Extracting data

When NXLog receives an event, it creates an event record with a $raw_event field, other core fields like $EventReceivedTime, and any fields provided by the particular module (see Fields for more information). This section explores the various ways that NXLog can be configured to extract values from the raw event.

Some log sources (like Windows Event Log collected via im_msvistalog) already contain structured data. In this case, there is often no additional extraction required; see Log classification.

Log parsing with regular expressions via the Exec directive

NXLog supports the use of regular expressions for parsing log fields. For detailed information about regular expressions in NXLog, see the Reference Manual Regular Expressions section.

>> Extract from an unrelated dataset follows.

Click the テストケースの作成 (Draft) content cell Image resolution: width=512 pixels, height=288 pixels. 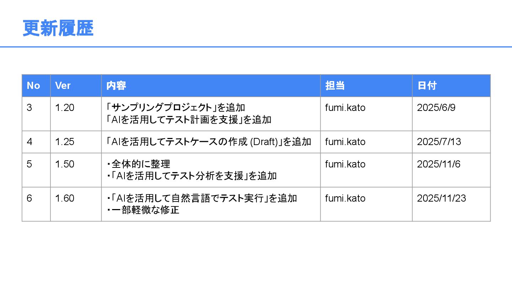click(209, 142)
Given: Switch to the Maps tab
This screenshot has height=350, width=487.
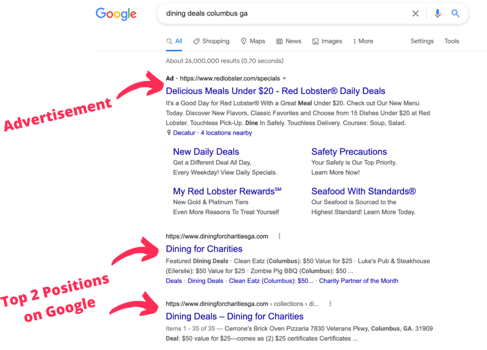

Example 1. Parsing logs with regular expressions
Syslog message
<38>Nov 22 10:30:12 myhost sshd[8459]: Failed password for invalid user linda from 192.168.1.60 port 38176 ssh2

With this configuration, the Syslog message shown above is first parsed with parse_syslog(). This results in a $Message field created in the event record. Then, a regular expression is used to further parse the $Message field and create additional fields if it matches.

nxlog.conf
<Extension _syslog>
    Module  xm_syslog
</Extension>

<Input udp>
    Module  im_udp
    Host    0.0.0.0
    Port    514
    <Exec>
        parse_syslog();
        if $Message =~ /(?x)^Failed\ (\S+)\ for(?:\ invalid user)?\ (\S+)\ from
                        \ (\S+)\ port\ \d+\ ssh2$/
        {
            $AuthMethod = $1;
            $AccountName = $2;
            $SourceIPAddress = $3;
        }
    </Exec>
</Input>

Named capturing is also supported. Regex named groups are automatically added to the event record as a field with the same name.

nxlog.conf
<Input in>
    Module  im_udp
    Host    0.0.0.0
    Port    514
    <Exec>
        parse_syslog();
        $Message =~ /(?x)^Failed\ (?<AuthMethod>\S+)\ for(?:\ invalid\ user)?
                     \ (?<AccountName>\S+)\ from\ (?<SourceIPAddress>\S+)\ port
                     \ \d+\ ssh2$/;
    </Exec>
</Input>
Table 1. Additional fields parsed by regular expression
Field Value

$AuthMethod

password

$AccountName

linda

$SourceIPAddress

192.168.1.60

Pattern matching with Grok

The xm_grok module provides parsing for unstructured log messages with Grok patterns.

The examples below demonstrate how to parse Apache logs using Grok patterns.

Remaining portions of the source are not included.